Look elsewhere for Hollywood gloss.  As Dunn searches for the MacGuffin, the B-side of a failed rock band’s long lost 45, he never enters a Bel Air estate.  Instead, he pads about the most ordinary neighborhoods of Burbank and Arcadia.  His office isn’t in an art deco office building – it’s in a strip on the run down Lankershim Boulevard.  Dunn doesn’t drive down storied Mulholland Drive or Sunset Boulevard; his bliss is cruising Ventura Boulevard.

Dunn is a lovable loser, still wearing his high school hair and driving his high school beater.  He’s so inexpert with his fists and gun that he needs to get bailed out of a bad situation by his extremely pregnant ex-wife (Tarina Pouncy).  The ex-wife witheringly says “take off those sunglasses – they don’t make you look cool” (and she’s right).     When he becomes the last LA resident to get a cell phone, he treats it as if it were about to explode.

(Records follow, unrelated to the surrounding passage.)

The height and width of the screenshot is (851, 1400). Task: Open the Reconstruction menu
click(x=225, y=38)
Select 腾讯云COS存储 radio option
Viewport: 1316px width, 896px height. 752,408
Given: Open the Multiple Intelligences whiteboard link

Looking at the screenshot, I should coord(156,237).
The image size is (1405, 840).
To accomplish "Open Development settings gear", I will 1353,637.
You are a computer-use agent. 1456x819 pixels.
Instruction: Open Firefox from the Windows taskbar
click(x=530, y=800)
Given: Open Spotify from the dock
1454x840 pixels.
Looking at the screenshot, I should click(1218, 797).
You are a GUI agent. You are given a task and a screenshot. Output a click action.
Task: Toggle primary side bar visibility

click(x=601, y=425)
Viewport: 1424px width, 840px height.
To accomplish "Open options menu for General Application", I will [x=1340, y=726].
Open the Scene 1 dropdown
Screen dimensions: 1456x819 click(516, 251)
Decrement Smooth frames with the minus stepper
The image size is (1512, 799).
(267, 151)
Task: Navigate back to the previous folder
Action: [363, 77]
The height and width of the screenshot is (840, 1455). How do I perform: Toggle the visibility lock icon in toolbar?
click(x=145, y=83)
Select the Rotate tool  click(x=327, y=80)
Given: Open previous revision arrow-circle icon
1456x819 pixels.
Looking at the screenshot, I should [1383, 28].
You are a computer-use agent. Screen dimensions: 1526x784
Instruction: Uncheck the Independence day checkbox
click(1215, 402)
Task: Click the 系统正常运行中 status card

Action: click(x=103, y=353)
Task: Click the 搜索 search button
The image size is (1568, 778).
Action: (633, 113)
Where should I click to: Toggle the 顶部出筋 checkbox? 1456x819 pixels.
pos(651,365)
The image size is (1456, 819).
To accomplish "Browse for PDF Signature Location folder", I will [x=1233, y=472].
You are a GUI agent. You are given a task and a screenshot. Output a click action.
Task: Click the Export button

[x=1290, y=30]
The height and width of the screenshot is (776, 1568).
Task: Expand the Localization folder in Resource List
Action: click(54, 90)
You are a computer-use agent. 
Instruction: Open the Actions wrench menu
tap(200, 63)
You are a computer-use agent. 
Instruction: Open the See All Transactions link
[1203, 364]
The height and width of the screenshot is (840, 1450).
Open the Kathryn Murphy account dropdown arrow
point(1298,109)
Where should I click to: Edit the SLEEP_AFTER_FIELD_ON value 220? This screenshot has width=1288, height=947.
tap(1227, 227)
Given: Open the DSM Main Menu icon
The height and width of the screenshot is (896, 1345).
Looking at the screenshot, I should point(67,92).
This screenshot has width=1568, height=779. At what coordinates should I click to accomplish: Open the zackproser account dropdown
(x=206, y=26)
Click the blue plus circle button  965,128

Along the way Dunn encounters a series of oddballs.  One is an agoraphobic vinyl record collector (Josh Adell) who “hasn’t left Burbank in seven years or his house in three” and who scampers about in his tidy whities.  Another is a trailer-dwelling former musician (Dave Florek) whose idea of hospitality is to offer a choice of variously colored mouthwashes.  Abby Miller (Ellen Mae in Justified) brings some kooky originality to the role of the sad sack waitress.  And then there’s the object of Dunn’s schoolboy crush – his high school guidance counselor (Dee Wallace).

As he toys with the tropes of detective fiction, filmmaker Hicks takes us on a leisurely journey through the San Fernando Valley that finally crescendos into an uproarious climax.  It’s a fun ride.